Using the material that follows, identify and copy each line with the string "chevron".
═══ Available records
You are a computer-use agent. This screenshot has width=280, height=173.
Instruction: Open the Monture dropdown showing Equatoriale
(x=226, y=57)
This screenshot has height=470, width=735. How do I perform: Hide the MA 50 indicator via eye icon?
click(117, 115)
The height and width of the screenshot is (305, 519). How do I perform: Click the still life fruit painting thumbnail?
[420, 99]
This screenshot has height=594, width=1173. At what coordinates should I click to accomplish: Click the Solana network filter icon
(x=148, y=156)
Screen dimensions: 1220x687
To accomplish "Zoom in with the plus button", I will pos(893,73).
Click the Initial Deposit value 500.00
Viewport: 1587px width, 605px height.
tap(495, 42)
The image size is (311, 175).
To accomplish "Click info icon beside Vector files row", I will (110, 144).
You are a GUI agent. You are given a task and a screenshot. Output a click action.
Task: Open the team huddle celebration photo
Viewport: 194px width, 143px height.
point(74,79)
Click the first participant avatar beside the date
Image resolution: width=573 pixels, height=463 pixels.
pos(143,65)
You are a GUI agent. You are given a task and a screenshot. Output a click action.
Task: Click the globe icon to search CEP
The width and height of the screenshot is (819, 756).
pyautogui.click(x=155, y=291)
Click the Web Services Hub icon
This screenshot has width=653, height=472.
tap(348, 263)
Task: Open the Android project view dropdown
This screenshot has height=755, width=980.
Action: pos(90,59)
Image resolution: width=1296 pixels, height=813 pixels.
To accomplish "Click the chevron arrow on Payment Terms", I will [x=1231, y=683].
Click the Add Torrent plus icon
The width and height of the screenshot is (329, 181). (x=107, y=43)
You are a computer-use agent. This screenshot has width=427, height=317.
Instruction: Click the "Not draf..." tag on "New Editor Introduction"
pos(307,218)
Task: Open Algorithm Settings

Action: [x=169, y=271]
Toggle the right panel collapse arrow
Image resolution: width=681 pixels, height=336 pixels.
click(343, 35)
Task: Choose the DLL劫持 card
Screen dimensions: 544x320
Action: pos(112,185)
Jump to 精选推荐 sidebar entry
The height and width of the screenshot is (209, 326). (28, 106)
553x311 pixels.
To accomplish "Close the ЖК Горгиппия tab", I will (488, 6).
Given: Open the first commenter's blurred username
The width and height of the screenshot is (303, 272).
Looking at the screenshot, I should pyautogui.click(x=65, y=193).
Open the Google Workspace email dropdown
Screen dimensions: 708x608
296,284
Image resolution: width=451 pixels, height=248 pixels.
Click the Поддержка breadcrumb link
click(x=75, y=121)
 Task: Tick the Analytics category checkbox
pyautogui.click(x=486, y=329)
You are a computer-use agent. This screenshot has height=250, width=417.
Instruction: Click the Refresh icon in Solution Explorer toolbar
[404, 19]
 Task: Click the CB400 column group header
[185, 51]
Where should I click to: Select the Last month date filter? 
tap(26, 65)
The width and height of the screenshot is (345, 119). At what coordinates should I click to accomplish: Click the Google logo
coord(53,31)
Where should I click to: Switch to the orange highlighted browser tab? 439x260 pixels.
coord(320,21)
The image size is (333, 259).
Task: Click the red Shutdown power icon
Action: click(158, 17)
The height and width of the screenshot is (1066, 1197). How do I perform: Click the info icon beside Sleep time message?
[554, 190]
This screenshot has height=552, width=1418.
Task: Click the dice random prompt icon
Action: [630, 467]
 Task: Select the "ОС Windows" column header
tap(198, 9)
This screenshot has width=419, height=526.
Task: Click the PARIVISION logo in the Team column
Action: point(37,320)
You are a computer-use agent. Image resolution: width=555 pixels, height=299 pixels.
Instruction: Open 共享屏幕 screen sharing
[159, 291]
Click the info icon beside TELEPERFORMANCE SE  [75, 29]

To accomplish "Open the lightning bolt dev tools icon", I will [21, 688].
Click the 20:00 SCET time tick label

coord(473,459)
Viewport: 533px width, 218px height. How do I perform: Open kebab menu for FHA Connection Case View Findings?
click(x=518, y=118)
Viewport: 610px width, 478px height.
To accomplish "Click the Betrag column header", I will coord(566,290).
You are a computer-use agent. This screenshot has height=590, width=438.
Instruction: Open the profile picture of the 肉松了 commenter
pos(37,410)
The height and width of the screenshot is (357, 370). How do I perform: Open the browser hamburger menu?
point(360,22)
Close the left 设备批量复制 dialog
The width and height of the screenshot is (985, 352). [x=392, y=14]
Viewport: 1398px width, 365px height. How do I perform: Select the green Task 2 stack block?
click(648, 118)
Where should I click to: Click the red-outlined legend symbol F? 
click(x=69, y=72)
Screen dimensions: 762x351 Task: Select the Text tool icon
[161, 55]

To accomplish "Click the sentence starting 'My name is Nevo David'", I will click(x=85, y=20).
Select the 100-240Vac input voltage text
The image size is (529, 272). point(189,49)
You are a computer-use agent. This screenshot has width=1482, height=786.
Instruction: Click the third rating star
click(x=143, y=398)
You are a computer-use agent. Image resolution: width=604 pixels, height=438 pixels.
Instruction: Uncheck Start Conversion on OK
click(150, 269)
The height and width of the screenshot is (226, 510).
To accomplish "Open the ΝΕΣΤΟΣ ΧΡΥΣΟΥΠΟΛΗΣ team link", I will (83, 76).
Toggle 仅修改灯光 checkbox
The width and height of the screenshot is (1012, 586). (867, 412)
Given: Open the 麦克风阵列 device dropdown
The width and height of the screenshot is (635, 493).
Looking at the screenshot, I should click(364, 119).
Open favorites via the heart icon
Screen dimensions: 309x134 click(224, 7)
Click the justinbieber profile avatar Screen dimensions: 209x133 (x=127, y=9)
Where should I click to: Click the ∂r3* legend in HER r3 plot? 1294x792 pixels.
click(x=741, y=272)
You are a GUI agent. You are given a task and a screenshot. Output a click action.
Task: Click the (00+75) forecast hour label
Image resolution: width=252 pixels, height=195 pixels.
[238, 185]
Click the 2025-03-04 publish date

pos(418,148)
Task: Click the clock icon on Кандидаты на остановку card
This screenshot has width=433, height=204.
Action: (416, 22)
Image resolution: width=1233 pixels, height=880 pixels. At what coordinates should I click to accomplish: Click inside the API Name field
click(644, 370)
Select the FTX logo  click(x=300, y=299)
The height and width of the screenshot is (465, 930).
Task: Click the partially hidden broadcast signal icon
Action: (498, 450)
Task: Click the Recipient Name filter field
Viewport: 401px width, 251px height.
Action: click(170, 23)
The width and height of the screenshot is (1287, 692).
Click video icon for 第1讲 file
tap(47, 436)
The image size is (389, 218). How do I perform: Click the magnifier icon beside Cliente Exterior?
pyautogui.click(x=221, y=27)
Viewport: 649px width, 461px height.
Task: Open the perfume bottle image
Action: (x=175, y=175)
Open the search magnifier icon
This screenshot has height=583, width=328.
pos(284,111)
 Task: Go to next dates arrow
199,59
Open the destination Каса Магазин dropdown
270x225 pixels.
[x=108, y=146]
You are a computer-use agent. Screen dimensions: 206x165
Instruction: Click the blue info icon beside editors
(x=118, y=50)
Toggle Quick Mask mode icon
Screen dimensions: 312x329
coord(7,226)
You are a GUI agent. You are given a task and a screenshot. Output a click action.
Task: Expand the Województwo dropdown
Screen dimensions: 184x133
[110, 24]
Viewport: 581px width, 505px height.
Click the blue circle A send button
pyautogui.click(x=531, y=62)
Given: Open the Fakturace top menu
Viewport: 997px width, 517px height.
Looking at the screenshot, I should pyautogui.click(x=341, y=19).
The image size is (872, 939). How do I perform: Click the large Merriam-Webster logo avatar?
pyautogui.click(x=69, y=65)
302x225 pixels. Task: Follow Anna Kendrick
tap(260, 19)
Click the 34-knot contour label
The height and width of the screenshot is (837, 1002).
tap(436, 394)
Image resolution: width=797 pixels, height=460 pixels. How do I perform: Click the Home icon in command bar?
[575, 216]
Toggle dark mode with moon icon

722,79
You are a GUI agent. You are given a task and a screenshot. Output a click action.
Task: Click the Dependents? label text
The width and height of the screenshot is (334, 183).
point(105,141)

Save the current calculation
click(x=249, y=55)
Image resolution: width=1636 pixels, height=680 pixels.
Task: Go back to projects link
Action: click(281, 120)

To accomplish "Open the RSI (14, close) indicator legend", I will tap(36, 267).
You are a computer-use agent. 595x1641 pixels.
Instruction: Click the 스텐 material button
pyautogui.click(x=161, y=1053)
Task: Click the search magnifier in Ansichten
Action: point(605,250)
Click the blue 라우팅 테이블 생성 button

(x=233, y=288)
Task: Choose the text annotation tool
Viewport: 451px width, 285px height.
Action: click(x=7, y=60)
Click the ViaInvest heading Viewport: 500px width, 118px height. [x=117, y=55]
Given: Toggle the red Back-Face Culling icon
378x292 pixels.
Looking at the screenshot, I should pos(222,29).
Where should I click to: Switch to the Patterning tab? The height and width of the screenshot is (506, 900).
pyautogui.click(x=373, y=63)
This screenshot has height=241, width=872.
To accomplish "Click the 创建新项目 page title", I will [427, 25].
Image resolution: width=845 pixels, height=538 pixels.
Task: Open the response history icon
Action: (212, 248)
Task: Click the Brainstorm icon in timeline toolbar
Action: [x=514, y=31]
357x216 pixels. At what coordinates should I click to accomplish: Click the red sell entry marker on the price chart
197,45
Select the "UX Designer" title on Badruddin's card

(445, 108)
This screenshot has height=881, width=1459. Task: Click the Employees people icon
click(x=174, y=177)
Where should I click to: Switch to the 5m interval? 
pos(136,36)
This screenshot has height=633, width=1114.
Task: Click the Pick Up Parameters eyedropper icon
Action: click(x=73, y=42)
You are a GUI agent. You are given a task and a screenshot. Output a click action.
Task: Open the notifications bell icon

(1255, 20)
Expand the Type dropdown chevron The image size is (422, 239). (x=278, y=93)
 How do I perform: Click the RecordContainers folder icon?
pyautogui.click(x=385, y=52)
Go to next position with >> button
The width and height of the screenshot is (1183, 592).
══════
• Answer to this task
To accomplish "Click the chevron arrow on Payment Terms", I will [x=1231, y=683].
Expand the Type dropdown chevron The image size is (422, 239). (x=278, y=93)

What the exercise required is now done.